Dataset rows
◇ ◇ ◇

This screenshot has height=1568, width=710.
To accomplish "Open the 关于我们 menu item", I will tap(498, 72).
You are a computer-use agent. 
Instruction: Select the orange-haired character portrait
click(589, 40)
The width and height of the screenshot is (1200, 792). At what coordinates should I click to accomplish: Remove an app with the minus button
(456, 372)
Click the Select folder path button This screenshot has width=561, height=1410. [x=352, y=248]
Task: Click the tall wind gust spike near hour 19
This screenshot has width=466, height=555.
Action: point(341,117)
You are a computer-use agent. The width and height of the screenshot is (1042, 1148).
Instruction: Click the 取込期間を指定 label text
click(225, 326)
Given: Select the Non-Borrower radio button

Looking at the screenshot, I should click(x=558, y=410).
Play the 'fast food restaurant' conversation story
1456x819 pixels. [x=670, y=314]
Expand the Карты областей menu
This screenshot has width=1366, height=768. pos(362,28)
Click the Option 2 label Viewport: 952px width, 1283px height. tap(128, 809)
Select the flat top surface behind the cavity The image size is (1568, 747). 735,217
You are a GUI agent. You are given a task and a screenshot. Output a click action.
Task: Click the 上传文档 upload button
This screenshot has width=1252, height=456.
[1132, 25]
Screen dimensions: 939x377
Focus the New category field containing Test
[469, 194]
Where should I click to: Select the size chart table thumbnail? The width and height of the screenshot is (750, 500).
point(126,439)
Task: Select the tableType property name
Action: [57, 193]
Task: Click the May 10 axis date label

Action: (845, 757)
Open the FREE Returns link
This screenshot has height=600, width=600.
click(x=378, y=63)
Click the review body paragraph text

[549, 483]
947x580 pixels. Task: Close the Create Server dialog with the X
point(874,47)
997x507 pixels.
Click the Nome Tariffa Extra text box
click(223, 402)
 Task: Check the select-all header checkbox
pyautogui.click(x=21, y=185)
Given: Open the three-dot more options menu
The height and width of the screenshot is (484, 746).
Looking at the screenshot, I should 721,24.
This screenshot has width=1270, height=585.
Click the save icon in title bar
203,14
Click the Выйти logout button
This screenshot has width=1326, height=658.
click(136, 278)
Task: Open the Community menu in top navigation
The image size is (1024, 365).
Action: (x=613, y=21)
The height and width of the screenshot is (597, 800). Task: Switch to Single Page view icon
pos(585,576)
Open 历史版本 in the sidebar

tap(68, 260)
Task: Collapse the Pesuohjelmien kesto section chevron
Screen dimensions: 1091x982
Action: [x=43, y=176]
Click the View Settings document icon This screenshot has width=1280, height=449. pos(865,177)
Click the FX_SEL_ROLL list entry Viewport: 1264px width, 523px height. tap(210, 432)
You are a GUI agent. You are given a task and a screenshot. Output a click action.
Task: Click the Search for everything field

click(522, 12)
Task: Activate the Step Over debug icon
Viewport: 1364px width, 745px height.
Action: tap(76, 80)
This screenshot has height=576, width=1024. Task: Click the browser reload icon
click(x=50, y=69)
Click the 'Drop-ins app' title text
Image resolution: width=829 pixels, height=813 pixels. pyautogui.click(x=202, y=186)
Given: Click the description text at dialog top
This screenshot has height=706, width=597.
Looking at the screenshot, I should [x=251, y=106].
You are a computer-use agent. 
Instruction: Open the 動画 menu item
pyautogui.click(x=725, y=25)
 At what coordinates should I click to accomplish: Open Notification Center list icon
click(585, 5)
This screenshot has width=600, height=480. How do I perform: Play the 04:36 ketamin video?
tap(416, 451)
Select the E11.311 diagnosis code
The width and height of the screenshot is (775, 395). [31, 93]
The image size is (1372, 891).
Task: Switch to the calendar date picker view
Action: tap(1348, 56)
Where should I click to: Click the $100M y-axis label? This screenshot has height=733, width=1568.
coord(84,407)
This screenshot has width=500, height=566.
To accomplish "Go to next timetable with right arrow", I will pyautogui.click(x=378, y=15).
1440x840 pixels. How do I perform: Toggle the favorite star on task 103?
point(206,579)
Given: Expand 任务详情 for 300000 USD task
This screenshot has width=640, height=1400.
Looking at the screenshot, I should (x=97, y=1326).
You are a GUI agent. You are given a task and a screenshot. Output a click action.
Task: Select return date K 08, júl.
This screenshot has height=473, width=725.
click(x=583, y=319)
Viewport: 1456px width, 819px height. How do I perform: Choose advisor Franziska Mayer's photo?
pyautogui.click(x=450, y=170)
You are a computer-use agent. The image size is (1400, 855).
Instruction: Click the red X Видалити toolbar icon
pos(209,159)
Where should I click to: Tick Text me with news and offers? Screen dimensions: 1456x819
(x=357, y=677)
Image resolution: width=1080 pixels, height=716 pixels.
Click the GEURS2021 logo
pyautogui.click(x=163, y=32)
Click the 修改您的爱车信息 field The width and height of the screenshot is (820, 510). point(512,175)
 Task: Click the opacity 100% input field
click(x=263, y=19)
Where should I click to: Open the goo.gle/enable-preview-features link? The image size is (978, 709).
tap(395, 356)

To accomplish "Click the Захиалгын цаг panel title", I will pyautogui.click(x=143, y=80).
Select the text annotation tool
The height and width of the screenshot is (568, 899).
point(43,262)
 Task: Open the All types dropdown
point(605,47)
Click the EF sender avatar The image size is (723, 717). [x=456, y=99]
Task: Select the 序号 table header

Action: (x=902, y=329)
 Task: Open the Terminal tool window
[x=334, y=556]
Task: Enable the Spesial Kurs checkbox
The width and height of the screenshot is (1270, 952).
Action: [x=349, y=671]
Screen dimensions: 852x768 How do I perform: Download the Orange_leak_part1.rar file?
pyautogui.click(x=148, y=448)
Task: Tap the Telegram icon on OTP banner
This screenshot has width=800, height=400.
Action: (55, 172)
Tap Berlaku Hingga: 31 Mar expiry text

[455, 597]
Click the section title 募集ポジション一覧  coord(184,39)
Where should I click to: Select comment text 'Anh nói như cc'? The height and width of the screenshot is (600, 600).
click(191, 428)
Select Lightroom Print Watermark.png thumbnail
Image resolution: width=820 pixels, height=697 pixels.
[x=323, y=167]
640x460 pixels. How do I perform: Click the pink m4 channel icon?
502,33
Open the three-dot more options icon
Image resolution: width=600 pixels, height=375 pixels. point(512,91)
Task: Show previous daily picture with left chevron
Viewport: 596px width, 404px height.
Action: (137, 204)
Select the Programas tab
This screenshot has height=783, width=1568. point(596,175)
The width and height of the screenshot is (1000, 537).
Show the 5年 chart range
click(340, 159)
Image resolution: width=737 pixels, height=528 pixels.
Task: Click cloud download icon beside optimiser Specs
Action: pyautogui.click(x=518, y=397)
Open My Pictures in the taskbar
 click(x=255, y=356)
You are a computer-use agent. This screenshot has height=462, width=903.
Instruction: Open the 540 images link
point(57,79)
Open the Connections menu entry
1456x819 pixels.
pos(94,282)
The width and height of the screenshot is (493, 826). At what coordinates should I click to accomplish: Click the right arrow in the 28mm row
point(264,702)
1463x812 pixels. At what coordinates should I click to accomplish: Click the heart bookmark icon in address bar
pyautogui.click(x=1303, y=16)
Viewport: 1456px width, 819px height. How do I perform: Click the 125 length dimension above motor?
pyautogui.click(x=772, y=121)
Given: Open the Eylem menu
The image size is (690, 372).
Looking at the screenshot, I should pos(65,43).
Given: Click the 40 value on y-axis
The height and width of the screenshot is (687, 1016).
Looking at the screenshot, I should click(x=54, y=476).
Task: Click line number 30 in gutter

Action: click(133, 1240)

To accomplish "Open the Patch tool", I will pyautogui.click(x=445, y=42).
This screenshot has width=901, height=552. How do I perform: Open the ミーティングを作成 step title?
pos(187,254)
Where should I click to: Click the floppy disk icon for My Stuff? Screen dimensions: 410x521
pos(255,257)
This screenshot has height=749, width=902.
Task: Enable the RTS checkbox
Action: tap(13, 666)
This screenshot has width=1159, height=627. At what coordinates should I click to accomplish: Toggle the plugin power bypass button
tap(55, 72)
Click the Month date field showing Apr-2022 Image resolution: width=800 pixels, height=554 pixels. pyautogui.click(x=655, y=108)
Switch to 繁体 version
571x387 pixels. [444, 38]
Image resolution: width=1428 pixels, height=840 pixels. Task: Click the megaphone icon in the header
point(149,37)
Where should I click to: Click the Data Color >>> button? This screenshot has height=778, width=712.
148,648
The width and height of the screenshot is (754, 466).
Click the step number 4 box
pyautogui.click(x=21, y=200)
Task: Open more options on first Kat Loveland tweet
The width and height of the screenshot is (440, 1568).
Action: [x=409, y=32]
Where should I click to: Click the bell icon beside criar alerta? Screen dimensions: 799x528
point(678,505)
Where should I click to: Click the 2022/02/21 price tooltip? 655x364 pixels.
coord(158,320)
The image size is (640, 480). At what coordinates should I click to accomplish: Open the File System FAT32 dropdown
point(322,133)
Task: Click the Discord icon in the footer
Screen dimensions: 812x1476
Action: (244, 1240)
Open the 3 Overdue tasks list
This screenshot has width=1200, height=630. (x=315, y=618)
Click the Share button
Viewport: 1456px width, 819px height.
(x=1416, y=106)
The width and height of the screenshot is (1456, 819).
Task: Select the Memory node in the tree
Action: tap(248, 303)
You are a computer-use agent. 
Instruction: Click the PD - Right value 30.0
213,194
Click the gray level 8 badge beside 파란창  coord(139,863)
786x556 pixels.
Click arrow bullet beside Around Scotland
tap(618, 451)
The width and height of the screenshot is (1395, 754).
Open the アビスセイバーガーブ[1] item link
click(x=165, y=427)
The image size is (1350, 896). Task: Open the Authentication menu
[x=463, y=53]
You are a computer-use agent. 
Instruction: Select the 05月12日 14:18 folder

◇ ◇ ◇

Exercise:
Reproduce every line above from the start of the dataset rows down to the line that contains "This screenshot has width=1366, height=768.", including both the first and last of these lines.

Solution to this problem:
This screenshot has height=1568, width=710.
To accomplish "Open the 关于我们 menu item", I will tap(498, 72).
You are a computer-use agent. 
Instruction: Select the orange-haired character portrait
click(589, 40)
The width and height of the screenshot is (1200, 792). At what coordinates should I click to accomplish: Remove an app with the minus button
(456, 372)
Click the Select folder path button This screenshot has width=561, height=1410. [x=352, y=248]
Task: Click the tall wind gust spike near hour 19
This screenshot has width=466, height=555.
Action: point(341,117)
You are a computer-use agent. The width and height of the screenshot is (1042, 1148).
Instruction: Click the 取込期間を指定 label text
click(225, 326)
Given: Select the Non-Borrower radio button

Looking at the screenshot, I should click(x=558, y=410).
Play the 'fast food restaurant' conversation story
1456x819 pixels. [x=670, y=314]
Expand the Карты областей menu
This screenshot has width=1366, height=768. pos(362,28)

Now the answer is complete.